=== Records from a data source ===
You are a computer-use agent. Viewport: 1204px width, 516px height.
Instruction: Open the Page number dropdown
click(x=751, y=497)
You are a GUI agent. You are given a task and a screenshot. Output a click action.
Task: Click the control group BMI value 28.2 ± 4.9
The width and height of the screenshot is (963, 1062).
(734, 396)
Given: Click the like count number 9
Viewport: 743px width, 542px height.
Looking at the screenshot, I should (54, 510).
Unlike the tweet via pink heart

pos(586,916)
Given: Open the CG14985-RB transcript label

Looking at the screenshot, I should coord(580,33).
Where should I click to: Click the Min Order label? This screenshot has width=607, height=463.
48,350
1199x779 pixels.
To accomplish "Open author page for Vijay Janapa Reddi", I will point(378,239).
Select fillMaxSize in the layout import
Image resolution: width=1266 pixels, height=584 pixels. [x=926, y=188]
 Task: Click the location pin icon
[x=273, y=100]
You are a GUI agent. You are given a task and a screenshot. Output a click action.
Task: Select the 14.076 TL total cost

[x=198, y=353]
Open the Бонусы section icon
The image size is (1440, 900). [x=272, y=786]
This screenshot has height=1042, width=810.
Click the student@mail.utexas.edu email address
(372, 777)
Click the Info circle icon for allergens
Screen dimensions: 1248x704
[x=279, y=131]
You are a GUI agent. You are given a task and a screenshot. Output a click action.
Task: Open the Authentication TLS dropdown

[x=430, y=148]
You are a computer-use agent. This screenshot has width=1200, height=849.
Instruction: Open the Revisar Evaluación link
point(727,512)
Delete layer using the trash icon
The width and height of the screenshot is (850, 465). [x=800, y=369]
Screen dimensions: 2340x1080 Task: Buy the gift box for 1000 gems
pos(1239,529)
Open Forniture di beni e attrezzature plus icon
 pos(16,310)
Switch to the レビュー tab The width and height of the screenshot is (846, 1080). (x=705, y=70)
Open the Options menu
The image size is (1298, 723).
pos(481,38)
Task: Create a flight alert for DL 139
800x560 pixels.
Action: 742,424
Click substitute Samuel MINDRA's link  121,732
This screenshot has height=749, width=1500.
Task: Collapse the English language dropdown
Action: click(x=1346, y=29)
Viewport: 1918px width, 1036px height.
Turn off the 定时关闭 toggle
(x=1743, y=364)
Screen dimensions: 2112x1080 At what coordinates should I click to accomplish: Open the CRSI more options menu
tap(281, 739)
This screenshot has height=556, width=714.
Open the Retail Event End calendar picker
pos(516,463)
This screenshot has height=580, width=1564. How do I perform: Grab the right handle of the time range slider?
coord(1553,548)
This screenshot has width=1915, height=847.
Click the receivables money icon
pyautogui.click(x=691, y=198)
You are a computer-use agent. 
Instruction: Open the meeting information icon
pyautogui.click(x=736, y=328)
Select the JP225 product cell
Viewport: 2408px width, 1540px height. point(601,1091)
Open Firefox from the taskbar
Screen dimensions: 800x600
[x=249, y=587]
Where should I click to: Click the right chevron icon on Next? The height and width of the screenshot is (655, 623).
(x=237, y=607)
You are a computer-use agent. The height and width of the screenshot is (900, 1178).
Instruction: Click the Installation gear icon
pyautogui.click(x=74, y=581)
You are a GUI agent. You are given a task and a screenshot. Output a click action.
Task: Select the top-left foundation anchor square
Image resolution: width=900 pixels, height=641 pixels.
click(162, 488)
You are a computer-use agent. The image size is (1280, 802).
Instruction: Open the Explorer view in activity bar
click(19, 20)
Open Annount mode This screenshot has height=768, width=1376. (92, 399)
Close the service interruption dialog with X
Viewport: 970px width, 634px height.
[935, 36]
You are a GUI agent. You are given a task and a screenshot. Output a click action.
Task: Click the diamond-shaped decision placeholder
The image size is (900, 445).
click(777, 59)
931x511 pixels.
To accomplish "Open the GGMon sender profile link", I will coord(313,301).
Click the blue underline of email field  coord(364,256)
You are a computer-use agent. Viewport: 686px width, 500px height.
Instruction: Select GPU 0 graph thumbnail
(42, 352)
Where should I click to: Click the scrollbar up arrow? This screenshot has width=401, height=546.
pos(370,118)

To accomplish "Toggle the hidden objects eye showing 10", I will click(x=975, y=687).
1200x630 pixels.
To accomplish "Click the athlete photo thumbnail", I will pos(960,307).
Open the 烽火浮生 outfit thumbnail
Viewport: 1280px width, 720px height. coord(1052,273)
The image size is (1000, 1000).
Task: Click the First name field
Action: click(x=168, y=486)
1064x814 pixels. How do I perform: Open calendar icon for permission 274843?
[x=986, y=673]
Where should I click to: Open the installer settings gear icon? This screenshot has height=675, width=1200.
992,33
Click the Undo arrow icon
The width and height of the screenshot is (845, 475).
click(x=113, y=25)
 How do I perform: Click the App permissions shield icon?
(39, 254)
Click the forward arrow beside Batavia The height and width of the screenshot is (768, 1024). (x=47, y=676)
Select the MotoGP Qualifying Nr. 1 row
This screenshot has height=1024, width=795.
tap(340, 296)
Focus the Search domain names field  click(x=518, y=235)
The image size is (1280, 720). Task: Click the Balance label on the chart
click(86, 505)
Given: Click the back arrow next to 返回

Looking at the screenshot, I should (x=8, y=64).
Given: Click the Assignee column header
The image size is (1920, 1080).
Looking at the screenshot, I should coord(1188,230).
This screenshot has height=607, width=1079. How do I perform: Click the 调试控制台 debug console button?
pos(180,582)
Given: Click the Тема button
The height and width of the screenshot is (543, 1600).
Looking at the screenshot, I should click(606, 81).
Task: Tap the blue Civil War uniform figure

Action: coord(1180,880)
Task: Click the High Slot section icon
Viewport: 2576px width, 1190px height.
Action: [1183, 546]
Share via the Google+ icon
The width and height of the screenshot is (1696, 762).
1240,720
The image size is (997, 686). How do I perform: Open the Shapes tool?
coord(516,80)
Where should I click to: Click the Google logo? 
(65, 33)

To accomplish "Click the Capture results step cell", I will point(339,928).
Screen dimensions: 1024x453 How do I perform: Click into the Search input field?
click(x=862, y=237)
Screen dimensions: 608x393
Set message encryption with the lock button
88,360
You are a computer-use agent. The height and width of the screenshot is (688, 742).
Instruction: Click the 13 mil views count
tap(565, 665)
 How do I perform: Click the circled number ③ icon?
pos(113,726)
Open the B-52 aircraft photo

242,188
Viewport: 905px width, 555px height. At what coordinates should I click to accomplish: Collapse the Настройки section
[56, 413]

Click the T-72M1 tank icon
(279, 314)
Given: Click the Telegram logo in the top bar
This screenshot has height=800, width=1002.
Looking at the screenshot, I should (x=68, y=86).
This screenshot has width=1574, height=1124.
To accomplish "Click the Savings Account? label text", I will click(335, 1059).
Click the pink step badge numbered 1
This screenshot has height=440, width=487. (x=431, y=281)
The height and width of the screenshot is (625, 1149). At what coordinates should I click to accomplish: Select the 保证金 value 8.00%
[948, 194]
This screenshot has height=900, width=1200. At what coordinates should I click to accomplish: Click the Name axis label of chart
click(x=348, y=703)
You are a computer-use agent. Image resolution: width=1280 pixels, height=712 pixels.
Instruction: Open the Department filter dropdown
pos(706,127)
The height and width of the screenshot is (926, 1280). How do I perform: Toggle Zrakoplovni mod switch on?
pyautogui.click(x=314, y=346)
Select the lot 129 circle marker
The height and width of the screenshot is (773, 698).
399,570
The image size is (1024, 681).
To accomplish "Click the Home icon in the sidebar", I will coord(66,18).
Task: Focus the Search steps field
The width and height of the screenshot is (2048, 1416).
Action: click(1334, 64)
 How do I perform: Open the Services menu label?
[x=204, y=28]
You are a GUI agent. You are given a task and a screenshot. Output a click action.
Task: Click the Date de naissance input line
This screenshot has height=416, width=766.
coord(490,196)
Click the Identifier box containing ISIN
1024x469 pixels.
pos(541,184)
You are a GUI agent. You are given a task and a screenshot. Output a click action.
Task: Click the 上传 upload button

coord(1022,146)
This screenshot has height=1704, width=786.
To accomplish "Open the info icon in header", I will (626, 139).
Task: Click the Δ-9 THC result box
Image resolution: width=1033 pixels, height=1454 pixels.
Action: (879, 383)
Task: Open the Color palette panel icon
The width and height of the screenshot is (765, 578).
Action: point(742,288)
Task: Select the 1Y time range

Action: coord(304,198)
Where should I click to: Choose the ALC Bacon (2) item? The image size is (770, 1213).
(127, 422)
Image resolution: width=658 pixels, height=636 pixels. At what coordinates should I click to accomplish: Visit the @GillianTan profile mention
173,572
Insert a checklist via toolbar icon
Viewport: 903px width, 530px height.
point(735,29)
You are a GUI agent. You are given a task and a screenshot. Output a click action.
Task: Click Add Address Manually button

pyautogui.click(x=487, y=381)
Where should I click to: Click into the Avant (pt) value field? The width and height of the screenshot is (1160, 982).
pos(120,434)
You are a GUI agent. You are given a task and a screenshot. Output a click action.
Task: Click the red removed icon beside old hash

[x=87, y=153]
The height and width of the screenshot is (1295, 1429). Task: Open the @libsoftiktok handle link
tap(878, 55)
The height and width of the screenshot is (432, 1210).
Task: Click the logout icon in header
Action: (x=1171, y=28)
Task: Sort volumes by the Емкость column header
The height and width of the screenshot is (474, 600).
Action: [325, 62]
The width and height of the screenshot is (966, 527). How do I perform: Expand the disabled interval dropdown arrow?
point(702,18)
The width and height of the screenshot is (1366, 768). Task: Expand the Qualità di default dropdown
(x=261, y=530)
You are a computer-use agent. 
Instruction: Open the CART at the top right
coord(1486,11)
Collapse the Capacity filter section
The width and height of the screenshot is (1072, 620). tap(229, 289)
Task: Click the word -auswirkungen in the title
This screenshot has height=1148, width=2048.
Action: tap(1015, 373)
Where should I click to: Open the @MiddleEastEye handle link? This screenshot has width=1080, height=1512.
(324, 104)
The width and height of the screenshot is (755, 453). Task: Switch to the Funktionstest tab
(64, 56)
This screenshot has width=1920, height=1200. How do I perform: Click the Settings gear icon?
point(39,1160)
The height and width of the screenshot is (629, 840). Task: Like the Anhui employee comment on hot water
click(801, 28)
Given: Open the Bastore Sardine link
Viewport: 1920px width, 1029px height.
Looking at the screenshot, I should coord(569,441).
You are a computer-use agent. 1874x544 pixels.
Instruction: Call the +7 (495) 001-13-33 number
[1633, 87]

=== Your task ===
Exactly reproduce the lines of the entries above, from the one containing "This screenshot has height=1148, width=2048." to the very last, and no others.

=== Task response ===
This screenshot has height=1148, width=2048.
Action: tap(1015, 373)
Where should I click to: Open the @MiddleEastEye handle link? This screenshot has width=1080, height=1512.
(324, 104)
The width and height of the screenshot is (755, 453). Task: Switch to the Funktionstest tab
(64, 56)
This screenshot has width=1920, height=1200. How do I perform: Click the Settings gear icon?
point(39,1160)
The height and width of the screenshot is (629, 840). Task: Like the Anhui employee comment on hot water
click(801, 28)
Given: Open the Bastore Sardine link
Viewport: 1920px width, 1029px height.
Looking at the screenshot, I should coord(569,441).
You are a computer-use agent. 1874x544 pixels.
Instruction: Call the +7 (495) 001-13-33 number
[1633, 87]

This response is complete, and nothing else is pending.